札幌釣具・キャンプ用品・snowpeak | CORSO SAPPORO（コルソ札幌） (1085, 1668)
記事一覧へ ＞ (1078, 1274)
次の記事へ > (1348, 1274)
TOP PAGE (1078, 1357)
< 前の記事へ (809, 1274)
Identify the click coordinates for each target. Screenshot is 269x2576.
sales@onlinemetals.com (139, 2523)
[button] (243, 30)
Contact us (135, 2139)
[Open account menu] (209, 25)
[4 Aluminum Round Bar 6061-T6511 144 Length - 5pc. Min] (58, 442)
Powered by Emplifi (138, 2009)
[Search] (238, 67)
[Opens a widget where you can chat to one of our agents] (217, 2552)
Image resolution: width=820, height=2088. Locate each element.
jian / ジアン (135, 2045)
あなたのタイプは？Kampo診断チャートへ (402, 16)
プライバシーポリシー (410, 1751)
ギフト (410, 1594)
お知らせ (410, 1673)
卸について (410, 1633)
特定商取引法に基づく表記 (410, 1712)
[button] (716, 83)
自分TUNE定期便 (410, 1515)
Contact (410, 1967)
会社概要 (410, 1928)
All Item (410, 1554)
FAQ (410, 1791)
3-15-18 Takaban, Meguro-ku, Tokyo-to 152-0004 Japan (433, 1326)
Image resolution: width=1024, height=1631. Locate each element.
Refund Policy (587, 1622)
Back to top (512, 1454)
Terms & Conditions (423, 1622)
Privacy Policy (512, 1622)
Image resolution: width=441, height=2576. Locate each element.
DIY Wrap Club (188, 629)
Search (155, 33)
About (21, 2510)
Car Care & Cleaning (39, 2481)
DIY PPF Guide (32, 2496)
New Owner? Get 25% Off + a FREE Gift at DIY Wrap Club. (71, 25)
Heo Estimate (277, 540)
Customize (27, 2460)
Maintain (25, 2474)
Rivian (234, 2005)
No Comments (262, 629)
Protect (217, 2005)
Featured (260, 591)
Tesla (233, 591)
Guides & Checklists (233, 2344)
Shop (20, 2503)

## Work order:
Could you repeat every record above exactly as it appears?

## Your response:
札幌釣具・キャンプ用品・snowpeak | CORSO SAPPORO（コルソ札幌） (1085, 1668)
記事一覧へ ＞ (1078, 1274)
次の記事へ > (1348, 1274)
TOP PAGE (1078, 1357)
< 前の記事へ (809, 1274)
Identify the click coordinates for each target. Screenshot is 269x2576.
sales@onlinemetals.com (139, 2523)
[button] (243, 30)
Contact us (135, 2139)
[Open account menu] (209, 25)
[4 Aluminum Round Bar 6061-T6511 144 Length - 5pc. Min] (58, 442)
Powered by Emplifi (138, 2009)
[Search] (238, 67)
[Opens a widget where you can chat to one of our agents] (217, 2552)
Image resolution: width=820, height=2088. Locate each element.
jian / ジアン (135, 2045)
あなたのタイプは？Kampo診断チャートへ (402, 16)
プライバシーポリシー (410, 1751)
ギフト (410, 1594)
お知らせ (410, 1673)
卸について (410, 1633)
特定商取引法に基づく表記 (410, 1712)
[button] (716, 83)
自分TUNE定期便 (410, 1515)
Contact (410, 1967)
会社概要 (410, 1928)
All Item (410, 1554)
FAQ (410, 1791)
3-15-18 Takaban, Meguro-ku, Tokyo-to 152-0004 Japan (433, 1326)
Image resolution: width=1024, height=1631. Locate each element.
Refund Policy (587, 1622)
Back to top (512, 1454)
Terms & Conditions (423, 1622)
Privacy Policy (512, 1622)
Image resolution: width=441, height=2576. Locate each element.
DIY Wrap Club (188, 629)
Search (155, 33)
About (21, 2510)
Car Care & Cleaning (39, 2481)
DIY PPF Guide (32, 2496)
New Owner? Get 25% Off + a FREE Gift at DIY Wrap Club. (71, 25)
Heo Estimate (277, 540)
Customize (27, 2460)
Maintain (25, 2474)
Rivian (234, 2005)
No Comments (262, 629)
Protect (217, 2005)
Featured (260, 591)
Tesla (233, 591)
Guides & Checklists (233, 2344)
Shop (20, 2503)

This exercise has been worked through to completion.